╭─ Sunulan metin

Irak’ta İlk Türk Katliamı 100 Yaşında (Telafer Kaçakaç Katliamı, 1920)

Irak’ta İlk Türk Katliamı 100 Yaşında

(Telafer Kaçakaç Katliamı, 1920)

Dr. Şemsettin Küzeci

 Irak’ın önemli şehirlerinden sayılan Türkmen şehri “Telafer” Irak’ta direnişin kalesi konumundadır. Telafer halkı direniş konusunda bugün değil bundan 100 yıl önce Osmanlı Irak’tan çekildikten sonra İngiliz mandasına karşı meydan okumuş ve çatışmaya girmiştir. İngilizler silahsız Telafer halkına karşı ağır silahlar kullanmış ve Irak’ta “Savret el-İşrin” adıyla bilinen İngilizlere karşı 1920 devrimini başlatmıştır. İşte bugün o devrimin üzerinden yüz yıl geçmiş, 1-4 Haziran 1920 tarihlerinde Başlayan Telafer’de “Kaçakaç Katliamı” nın üzerinden yüz yıl geçmesine rağmen ve 2014 yılında IŞİD işgaline maruz kalan Telafer hale yaralarını sarmaya çalışıyor. Öncelikle yüz yıl önceki hatıralarımızı tazeleyelim, tarihin kara lekesi olan, tuzlu sayfalara bir göz atalım.

 “Osmanlı İmparatorluğu’ndan koparılan Irak, 1918-1920 yılları arasında, İngilizlerin işgaline, ardından da doğrudan İngiliz yönetimine tabi tutulmuştur. Irak’ın tek hâkimi olan Arnold Wilson, profesyonel bir işgal valisi niteliğini taşıyordu. Duruma göre anlayışlı tavrının arkasında gösterdiği sertlik siyaseti hafızalardan silinmemiştir. Durumun belirsizliği ve tüm Irak halkının Osmanlı özlemi sebebiyle olsun, 30 Haziran 1920 tarihinde Rumeyse‘de meydana gelen ufak bir olay, kısa süre içerisinde geniş çaplı halk ayaklanmasına dönüşmüştür. Tarihçilerin bu konuda farklı bir şekilde kaleme aldıkları yazılarda bazı çarpıtmaların olduğu şüphesizdir. Aslında İngilizlere karşı ilk ayaklanma şanlı 1-4 Haziran 1920 tarihleri arasında Telafer bölgesinde patlak vermiştir.

╰─
╭─ Veri bölümü

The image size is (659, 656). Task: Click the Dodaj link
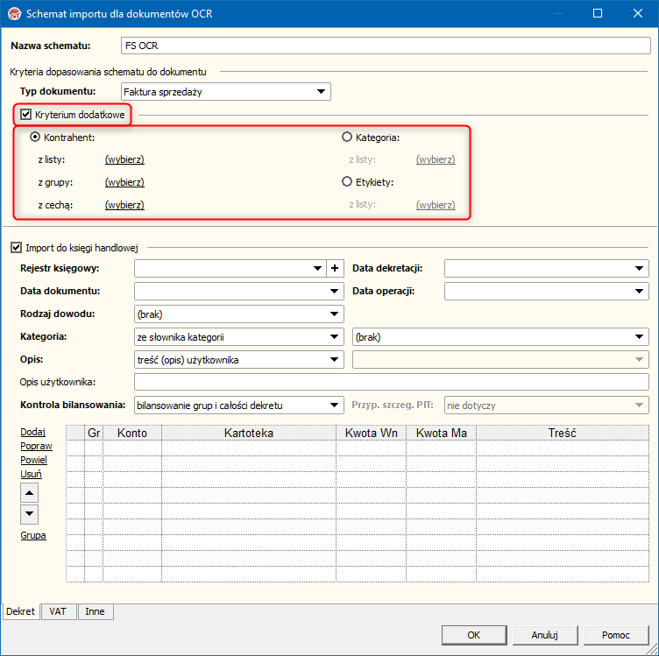tap(33, 432)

╰─

Görevin amacı →
Telafer Kaçakaç Katliamı hakkındaki metinden, "Irak’ın önemli şehirlerinden" ifadesinin geçtiği sözcüklerle başlayan ve "bir göz atalım." sözcüklerinden sonra biten bölümü hiçbir değişiklik yapmadan çıktı olarak verin.

Görev sonucu →
Irak’ın önemli şehirlerinden sayılan Türkmen şehri “Telafer” Irak’ta direnişin kalesi konumundadır. Telafer halkı direniş konusunda bugün değil bundan 100 yıl önce Osmanlı Irak’tan çekildikten sonra İngiliz mandasına karşı meydan okumuş ve çatışmaya girmiştir. İngilizler silahsız Telafer halkına karşı ağır silahlar kullanmış ve Irak’ta “Savret el-İşrin” adıyla bilinen İngilizlere karşı 1920 devrimini başlatmıştır. İşte bugün o devrimin üzerinden yüz yıl geçmiş, 1-4 Haziran 1920 tarihlerinde Başlayan Telafer’de “Kaçakaç Katliamı” nın üzerinden yüz yıl geçmesine rağmen ve 2014 yılında IŞİD işgaline maruz kalan Telafer hale yaralarını sarmaya çalışıyor. Öncelikle yüz yıl önceki hatıralarımızı tazeleyelim, tarihin kara lekesi olan, tuzlu sayfalara bir göz atalım.